**Required work**
Please print only the top portion of the entries below, ending with the line that contains "Task: Select the Dự toán kiểm tra tab", exactly as written.
+-------+
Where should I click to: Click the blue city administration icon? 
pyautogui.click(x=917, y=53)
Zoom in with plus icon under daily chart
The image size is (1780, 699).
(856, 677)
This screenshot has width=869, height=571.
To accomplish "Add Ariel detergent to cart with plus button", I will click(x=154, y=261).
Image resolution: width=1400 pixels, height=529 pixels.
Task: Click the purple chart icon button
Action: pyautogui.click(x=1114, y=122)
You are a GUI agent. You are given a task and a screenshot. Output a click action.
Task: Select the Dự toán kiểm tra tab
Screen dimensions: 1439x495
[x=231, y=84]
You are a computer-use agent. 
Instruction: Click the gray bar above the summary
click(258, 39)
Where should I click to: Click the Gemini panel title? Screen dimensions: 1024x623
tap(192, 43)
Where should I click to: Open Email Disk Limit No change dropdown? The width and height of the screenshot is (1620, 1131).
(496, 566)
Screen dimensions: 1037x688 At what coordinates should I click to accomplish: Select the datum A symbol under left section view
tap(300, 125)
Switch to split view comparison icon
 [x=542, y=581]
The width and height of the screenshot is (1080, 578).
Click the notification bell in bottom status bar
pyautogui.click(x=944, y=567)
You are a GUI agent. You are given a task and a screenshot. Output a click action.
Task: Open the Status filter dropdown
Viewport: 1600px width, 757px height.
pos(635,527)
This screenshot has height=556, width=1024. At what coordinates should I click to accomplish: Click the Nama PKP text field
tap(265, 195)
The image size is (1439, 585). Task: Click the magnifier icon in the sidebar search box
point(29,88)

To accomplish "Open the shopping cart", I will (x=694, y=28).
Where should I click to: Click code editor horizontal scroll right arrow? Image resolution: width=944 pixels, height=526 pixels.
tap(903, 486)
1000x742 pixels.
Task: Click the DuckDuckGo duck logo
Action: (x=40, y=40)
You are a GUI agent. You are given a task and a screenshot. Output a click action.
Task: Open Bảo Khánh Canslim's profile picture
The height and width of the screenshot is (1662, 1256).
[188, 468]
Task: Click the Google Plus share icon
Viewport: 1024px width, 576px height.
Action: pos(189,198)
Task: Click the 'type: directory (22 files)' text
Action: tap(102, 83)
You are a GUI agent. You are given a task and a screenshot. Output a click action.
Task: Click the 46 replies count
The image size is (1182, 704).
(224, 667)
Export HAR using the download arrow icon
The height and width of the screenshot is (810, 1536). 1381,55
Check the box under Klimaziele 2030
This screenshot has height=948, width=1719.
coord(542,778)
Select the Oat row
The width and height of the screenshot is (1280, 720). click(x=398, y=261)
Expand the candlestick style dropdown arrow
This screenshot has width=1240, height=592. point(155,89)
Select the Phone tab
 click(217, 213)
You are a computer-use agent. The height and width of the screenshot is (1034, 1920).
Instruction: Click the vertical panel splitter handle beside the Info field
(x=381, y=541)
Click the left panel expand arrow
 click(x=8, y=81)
+-------+
**Output below**
Where should I click to: Click the blue city administration icon? 
pyautogui.click(x=917, y=53)
Zoom in with plus icon under daily chart
The image size is (1780, 699).
(856, 677)
This screenshot has width=869, height=571.
To accomplish "Add Ariel detergent to cart with plus button", I will click(x=154, y=261).
Image resolution: width=1400 pixels, height=529 pixels.
Task: Click the purple chart icon button
Action: pyautogui.click(x=1114, y=122)
You are a GUI agent. You are given a task and a screenshot. Output a click action.
Task: Select the Dự toán kiểm tra tab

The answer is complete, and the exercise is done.